Antifungal properties of Canavalia ensiformis urease and derived peptides

Abstract

Ureases (EC 3.5.1.5) are metalloenzymes that hydrolyze urea into ammonia and CO2. These proteins have insecticidal and fungicidal effects not related to their enzymatic activity. The insecticidal activity of urease is mostly dependent on the release of internal peptides after hydrolysis by insect digestive cathepsins. Jaburetox is a recombinant version of one of these peptides, expressed in Escherichia coli. The antifungal activity of ureases in filamentous fungi occurs at submicromolar doses, with damage to the cell membranes. Here we evaluated the toxic effect of Canavalia ensiformis urease (JBU) on different yeast species and carried out studies aiming to identify antifungal domain(s) of JBU. Data showed that toxicity of JBU varied according to the genus and species of yeasts, causing inhibition of proliferation, induction of morphological alterations with formation of pseudohyphae, changes in the transport of H+ and carbohydrate metabolism, and permeabilization of membranes, which eventually lead to cell death.
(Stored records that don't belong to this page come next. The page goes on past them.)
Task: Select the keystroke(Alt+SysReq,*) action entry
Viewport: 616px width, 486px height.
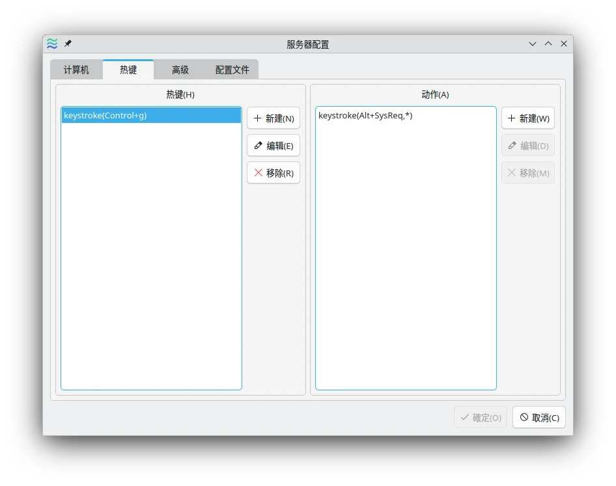Action: 365,116
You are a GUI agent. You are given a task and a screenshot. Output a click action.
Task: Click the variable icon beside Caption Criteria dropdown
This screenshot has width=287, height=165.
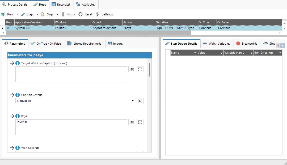point(140,101)
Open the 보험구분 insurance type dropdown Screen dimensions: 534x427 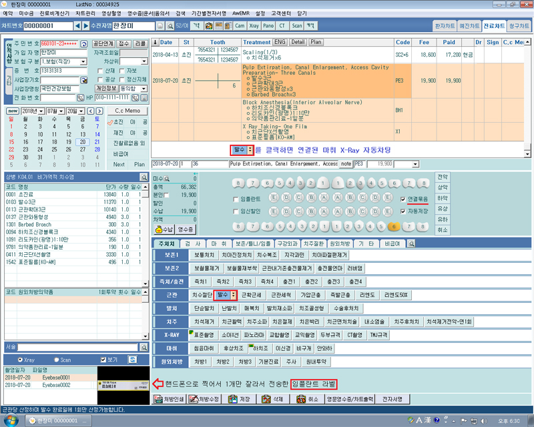click(84, 61)
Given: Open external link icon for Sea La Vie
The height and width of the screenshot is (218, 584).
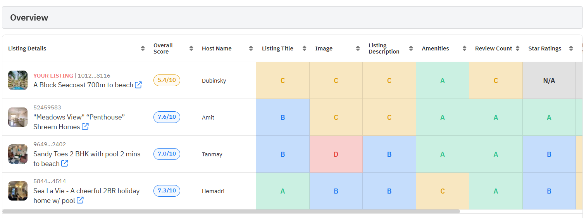Looking at the screenshot, I should coord(80,201).
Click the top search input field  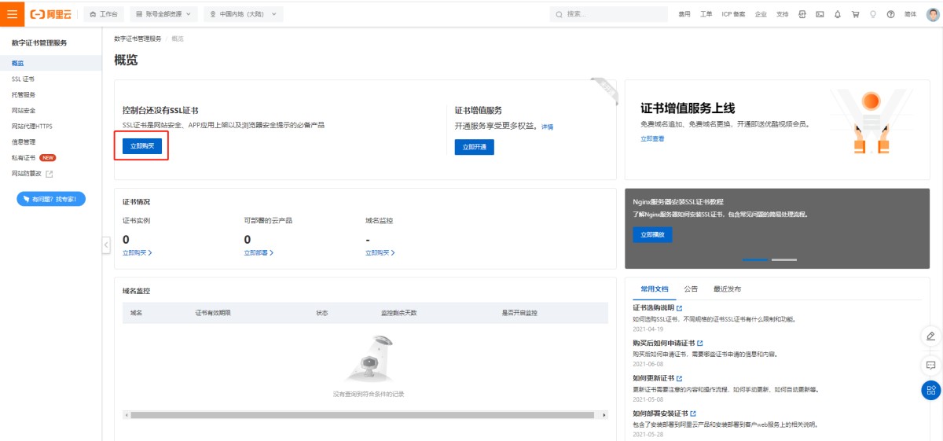click(613, 14)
Hydrolysis of JBU with papain resulted in fungitoxic peptides (∼10kDa), which analyzed by mass spectrometry, revealed the presence of a fragment containing the N-terminal sequence of the entomotoxic peptide Jaburetox. Tests with Jaburetox on yeasts and filamentous fungi indicated a fungitoxic activity similar to ureases. Plant ureases, such as JBU, and its derived peptides, may represent a new alternative to control medically important mycoses as well as phytopathogenic fungi, especially considering their potent activity in the range of 10−6–10−7M.